Cross-Scale Vector Quantization for Scalable Neural Speech Coding
This addresses the need for scalable audio coding in real-time communications, reducing memory footprint and transcoding requirements, though it is incremental as it builds on existing neural coding networks.
The paper tackles the problem of bitrate scalability in neural audio codecs by introducing a cross-scale scalable vector quantization scheme (CSVQ) that encodes multi-scale features progressively, allowing reconstruction from partial bitstreams and quality improvement with more bits. Results show CSVQ at 3 kbps outperforms Opus at 9 kbps and Lyra at 3 kbps, providing a graceful quality boost with bitrate increase.
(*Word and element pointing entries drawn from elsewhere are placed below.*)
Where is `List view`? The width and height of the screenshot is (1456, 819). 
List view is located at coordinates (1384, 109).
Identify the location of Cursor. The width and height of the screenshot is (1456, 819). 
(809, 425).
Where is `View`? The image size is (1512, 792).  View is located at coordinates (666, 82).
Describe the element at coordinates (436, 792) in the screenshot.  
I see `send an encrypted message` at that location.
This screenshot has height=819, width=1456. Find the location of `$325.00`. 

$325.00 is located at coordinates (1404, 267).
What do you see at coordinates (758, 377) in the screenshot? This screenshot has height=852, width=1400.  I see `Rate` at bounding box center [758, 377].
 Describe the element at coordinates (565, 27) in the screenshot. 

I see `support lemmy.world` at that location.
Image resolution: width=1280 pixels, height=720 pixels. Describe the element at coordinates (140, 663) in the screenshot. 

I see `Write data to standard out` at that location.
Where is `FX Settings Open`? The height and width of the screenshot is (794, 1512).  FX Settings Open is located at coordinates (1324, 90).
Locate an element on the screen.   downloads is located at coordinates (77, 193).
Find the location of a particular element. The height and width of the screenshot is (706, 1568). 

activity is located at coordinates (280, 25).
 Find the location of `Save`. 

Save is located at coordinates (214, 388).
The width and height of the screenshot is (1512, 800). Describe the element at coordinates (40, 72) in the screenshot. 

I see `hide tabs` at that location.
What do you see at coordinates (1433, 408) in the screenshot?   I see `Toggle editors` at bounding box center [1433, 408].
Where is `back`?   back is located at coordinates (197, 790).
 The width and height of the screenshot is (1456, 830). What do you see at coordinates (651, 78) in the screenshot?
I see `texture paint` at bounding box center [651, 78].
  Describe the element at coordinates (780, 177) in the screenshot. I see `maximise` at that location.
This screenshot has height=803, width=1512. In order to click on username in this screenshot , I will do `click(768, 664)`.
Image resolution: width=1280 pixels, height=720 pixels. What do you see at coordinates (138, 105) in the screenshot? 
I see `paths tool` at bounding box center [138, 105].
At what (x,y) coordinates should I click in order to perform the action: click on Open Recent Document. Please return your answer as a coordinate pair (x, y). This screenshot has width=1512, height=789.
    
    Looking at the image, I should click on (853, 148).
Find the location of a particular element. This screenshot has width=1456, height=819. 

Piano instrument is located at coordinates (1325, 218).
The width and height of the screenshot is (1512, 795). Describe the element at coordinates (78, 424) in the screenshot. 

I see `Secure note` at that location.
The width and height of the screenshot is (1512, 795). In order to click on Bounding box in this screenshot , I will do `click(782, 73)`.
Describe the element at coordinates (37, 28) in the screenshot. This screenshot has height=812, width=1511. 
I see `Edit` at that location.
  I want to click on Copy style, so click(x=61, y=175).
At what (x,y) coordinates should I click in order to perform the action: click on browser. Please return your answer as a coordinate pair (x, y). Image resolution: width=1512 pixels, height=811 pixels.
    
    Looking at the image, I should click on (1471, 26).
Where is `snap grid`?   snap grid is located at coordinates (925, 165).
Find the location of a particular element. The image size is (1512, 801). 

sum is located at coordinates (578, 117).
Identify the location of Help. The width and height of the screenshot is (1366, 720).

Bitrate scalability is a desirable feature for audio coding in real-time communications. Existing neural audio codecs usually enforce a specific bitrate during training, so different models need to be trained for each target bitrate, which increases the memory footprint at the sender and the receiver side and transcoding is often needed to support multiple receivers. In this paper, we introduce a cross-scale scalable vector quantization scheme (CSVQ), in which multi-scale features are encoded progressively with stepwise feature fusion and refinement. In this way, a coarse-level signal is reconstructed if only a portion of the bitstream is received, and progressively improves the quality as more bits are available. The proposed CSVQ scheme can be flexibly applied to any neural audio coding network with a mirrored auto-encoder structure to achieve bitrate scalability. Subjective results show that the proposed scheme outperforms the classical residual VQ (RVQ) with scalability. Moreover, the proposed CSVQ at 3 kbps outperforms Opus at 9 kbps and Lyra at 3kbps and it could provide a graceful quality boost with bitrate increase.